Os controlos em vários pontos da cidade tornaram-se normais para quem circula de carro e os condutores parecem não estar afetados pelas longas filas, acentuadas pelos cortes na circulação em três das seis pontes que cruzam o rio Dniepre.

Nos últimos três dias, o exército ucraniano terá feito alguns avanços na zona de Irpin, recuperando vários quilómetros às tropas russas. Da zona, no horizonte, pode ver-se sair uma grande coluna de fumo negro.

Sobre a hipótese de fugir da capital, Svetlana é taxativa. "Não vamos sair de Kiev. Sair de Kiev seria como desistir da Ucrânia".

Na Praça da Independência (Maidan), há mais barricadas e jornalistas que residentes. A poucos quilómetros de distância, em Nvyky, um casal de jovens passeia junto a uma zona de lazer. Já é tarde e não se veem crianças a brincar como de manhã, mas Petro e Hola, dois videógrafos, decidiram dar uma volta para "ver como estão as coisas".

Hoje estão sem emprego, mas dizem que nunca trabalharam tanto na vida. "Todos os dias vemos o que as unidades de defesa territorial (equipas civis militarizadas) precisam e vamos buscar: comida, roupa, materiais para as barricadas, o que for preciso", explica Petro, o mais fluente dos dois em língua inglesa.

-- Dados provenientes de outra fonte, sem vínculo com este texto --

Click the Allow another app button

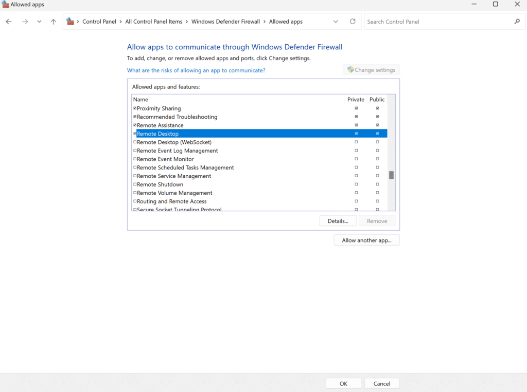[x=366, y=240]
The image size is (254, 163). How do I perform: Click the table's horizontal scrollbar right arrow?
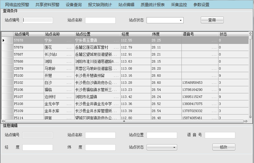coord(247,121)
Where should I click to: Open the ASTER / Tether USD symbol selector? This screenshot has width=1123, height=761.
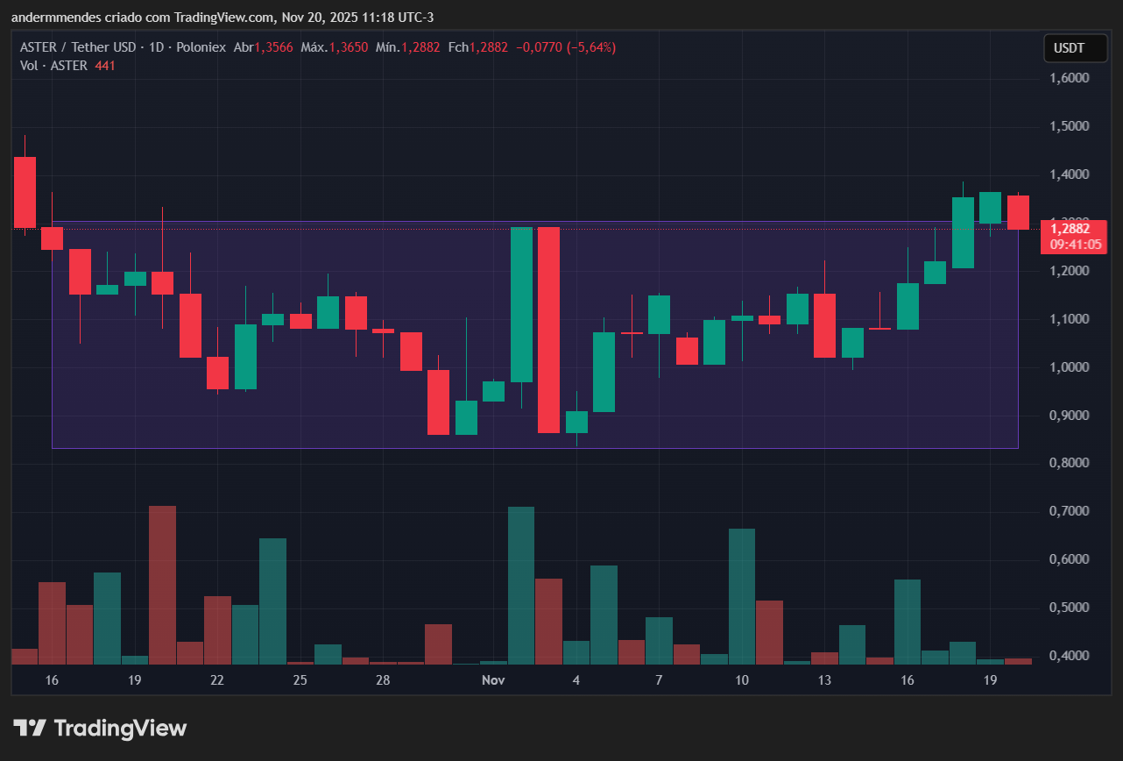[79, 47]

"Acreditamos no nosso Presidente e no nosso governo. Esta é a nossa terra e faremos o que for preciso para ajudar quem nos está a defender", diz o jovem com pouco mais de 20 anos.

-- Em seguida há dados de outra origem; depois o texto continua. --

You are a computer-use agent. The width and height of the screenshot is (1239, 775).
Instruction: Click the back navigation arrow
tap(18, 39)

"Estamos a fazer o que é preciso. Tudo o que for preciso", acrescenta Hola, explicando que os habitantes de Kiev tentam, apesar de tudo, "viver o dia-a-dia" na "esperança" de que as coisas melhorem.

Mas "as coisas estão melhores, o nosso exército fez muitos avanços. Já temos menos medo", reforça Petro, que admitiu não acreditar na eficácia dos militares ucranianos no início do ataque.

"Não era só a Europa [que tinha dúvidas], nós também não acreditávamos que resistíssemos tanto. Mas os nossos militares são bons, muito bons. Antes da guerra, não acreditava que os russos nos invadissem de uma forma global, pensava só que seria lá para o leste" do país, reconhece Petro.

"Não aceitámos os acordos de Minsk (o tratado que estabelecia um cessar-fogo no leste da Ucrânia nas zonas ocupadas por milícias prórrussas) e Putin não nos perdoou", disse Petro, que recusa que exista divisões dentro da Ucrânia ou que existam muitos ucranianos que queiram pertencer à Rússia.

"Putin não tem razão. Nós não queremos ser a Bielorrússia", diz, numa referência ao país vizinho que permitiu a presença de tropas russas para a invasão da Ucrânia.

Sobre as acusações de neonazismo [argumento de Moscovo para invadir a Ucrânia], Hola e Petro riem-se. "Eu sou liberal (centro-esquerda), não sou nazi", responde Hola.

Petro concretiza: "A propaganda russa não sabe distinguir nazismo de patriotismo. Eu sou patriota, não sou nazi. Posso ser de esquerda ou de direita, não interessa, mas na Ucrânia somos patriotas, temos de ser por causa da Rússia".

E Hola tenta resumir o argumento político dos dois jovens. "Somos europeus e queremos ser da Ucrânia, apenas. Não queremos ser russos".